创建部署问题时,请参考下面模板,你提供的信息越多,越容易及时获得解答。如果未按模板创建问题,管理员有权关闭问题。
确保帖子格式清晰易读,用 markdown code block 语法格式化代码块。
你只花一分钟创建的问题,不能指望别人花上半个小时给你解答。

操作系统信息
例如:虚拟机/物理机,Centos7.5/Ubuntu18.04,4C/8G

Kubernetes版本信息
kubectl version 命令执行结果贴在下方

容器运行时
docker version / crictl version / nerdctl version 结果贴在下方

KubeSphere版本信息
v1.28.15/v4.1.2。
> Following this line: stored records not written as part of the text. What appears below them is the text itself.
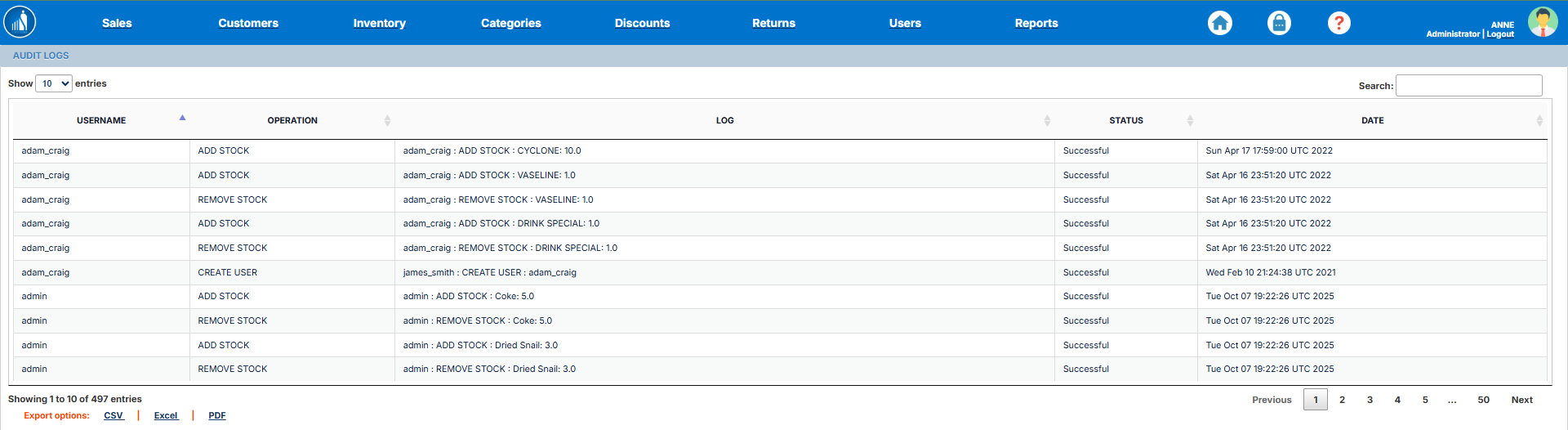Open the Inventory menu

click(x=379, y=23)
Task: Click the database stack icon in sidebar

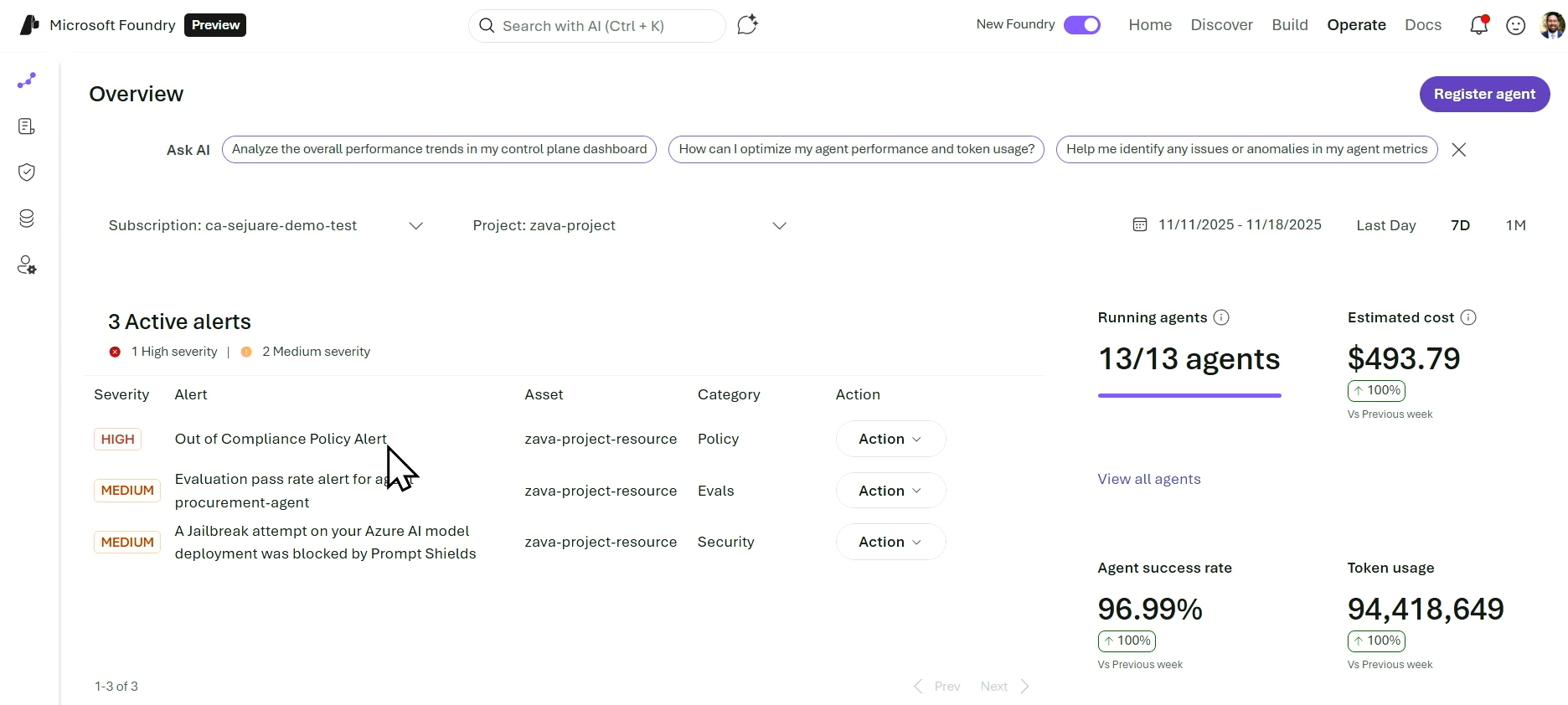Action: 27,219
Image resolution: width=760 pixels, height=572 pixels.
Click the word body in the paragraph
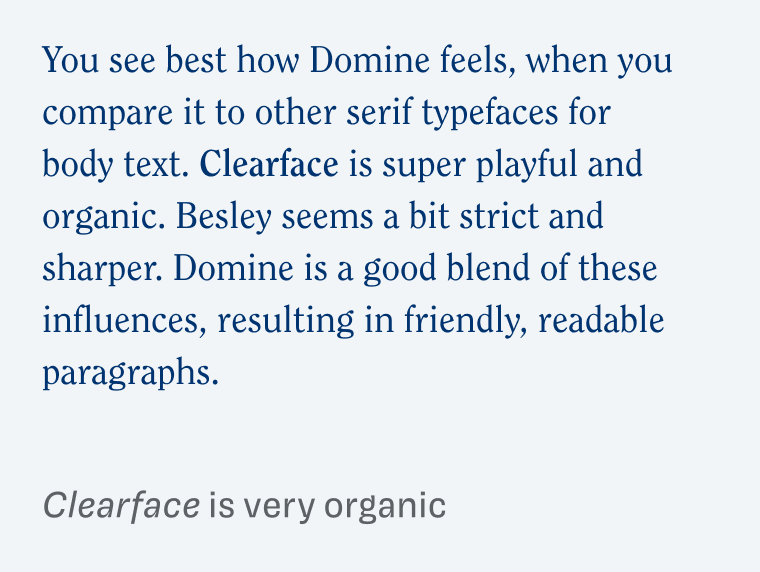tap(78, 165)
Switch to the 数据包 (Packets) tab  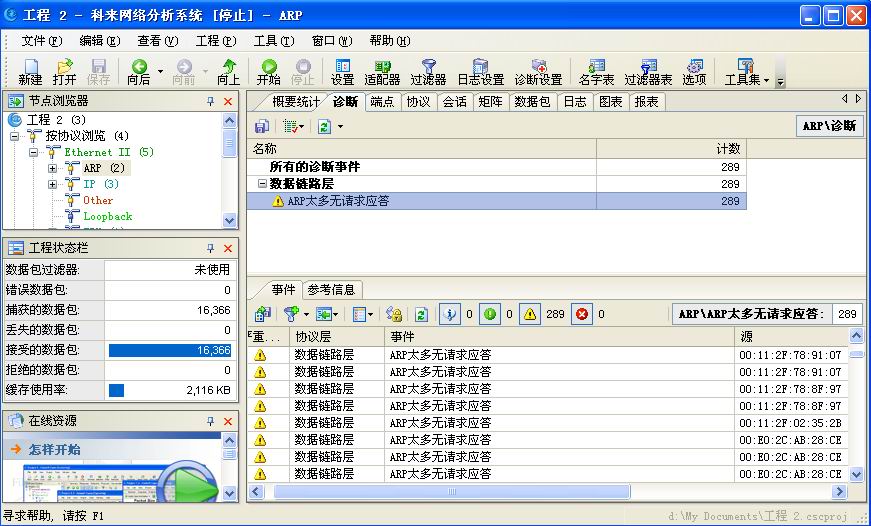tap(532, 101)
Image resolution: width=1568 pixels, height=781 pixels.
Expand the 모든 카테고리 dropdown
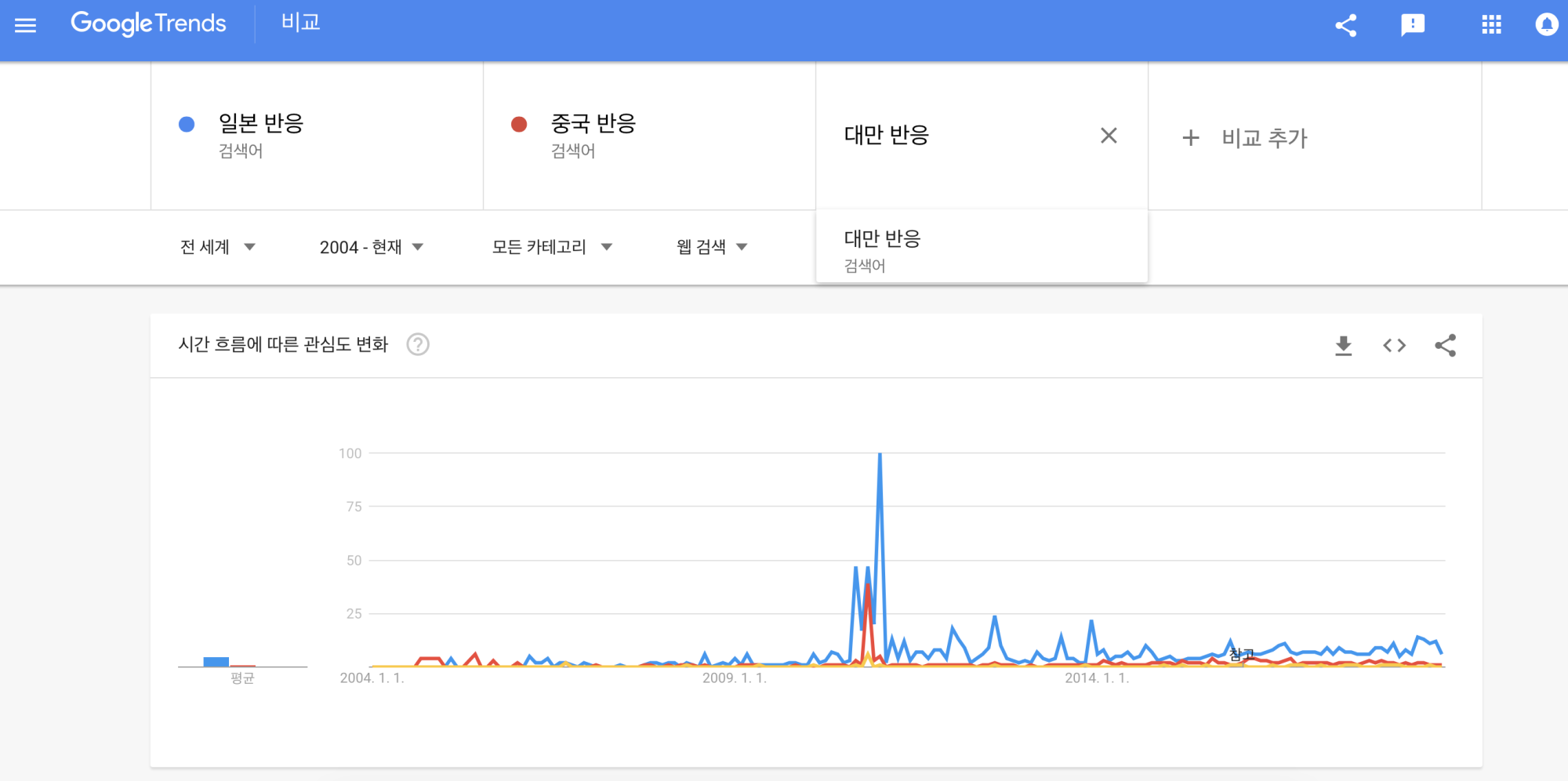point(551,247)
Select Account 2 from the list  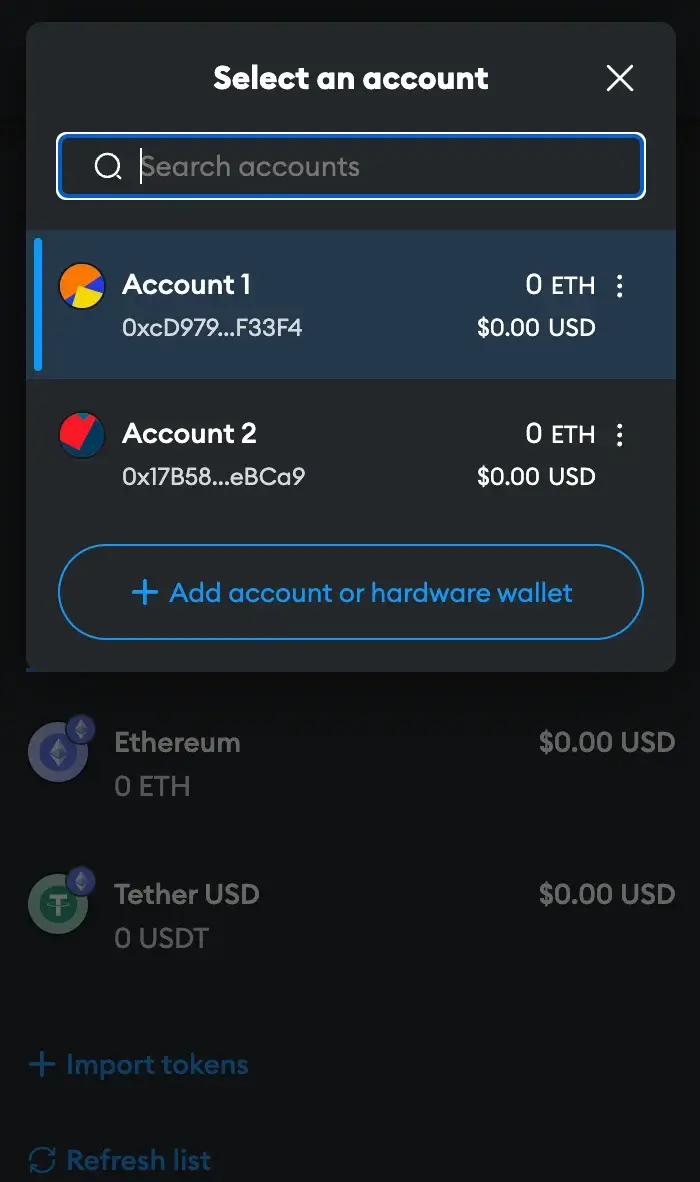click(x=350, y=454)
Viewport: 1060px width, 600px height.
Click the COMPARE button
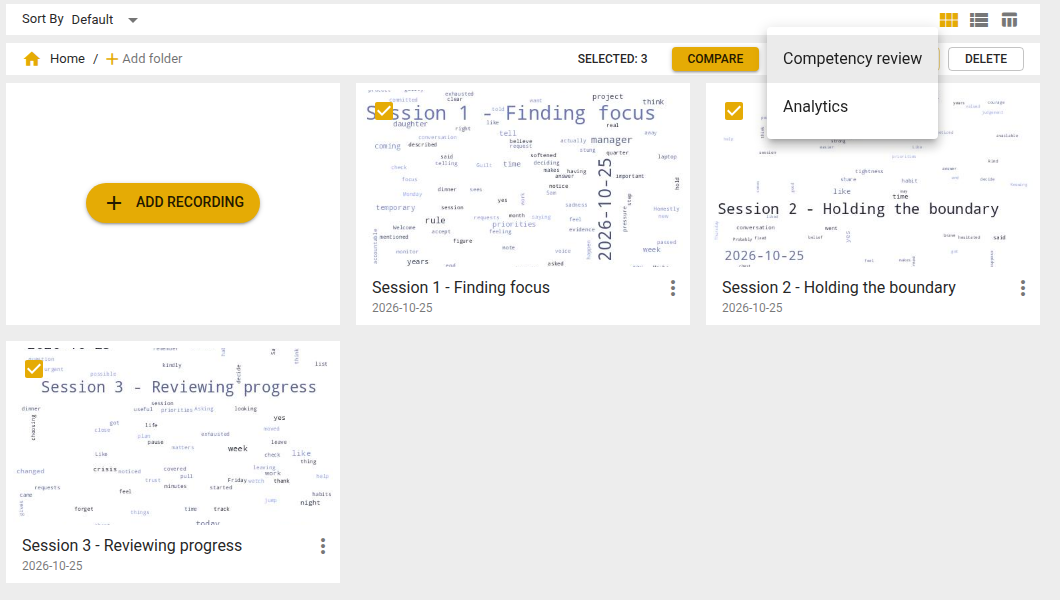[715, 59]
在线安装, 使用kk安装。

config.yaml增加了新节点,通过 kk add nodes -f config.yaml 直到ETCD检测就失败,重复几次依旧。

error: Pipeline[AddNodesPipeline] execute failed: Module[ETCDConfigureModule] exec failed:

failed: [node2] [ExistETCDHealthCheck] exec failed after 20 retries: etcd health check failed: Failed to exec command: sudo -E /bin/bash -c “export ETCDCTL_API=2;export ETCDCTL_CERT_FILE=‘/etc/ssl/etcd/ssl/admin-node2.pem’;export ETCDCTL_KEY_FILE=‘/etc/ssl/etcd/ssl/admin-node2-key.pem’;export ETCDCTL_CA_FILE=‘/etc/ssl/etcd/ssl/ca.pem’;/usr/local/bin/etcdctl –endpoints=https://172.30.13.248:2379,https://172.30.13.249:2379,https://172.30.13.250:2379,https://172.30.14.10:2379,https://172.30.13.85:2379,https://172.30.14.84:2379,https://172.30.14.86:2379 cluster-health | grep -q ‘cluster is healthy’”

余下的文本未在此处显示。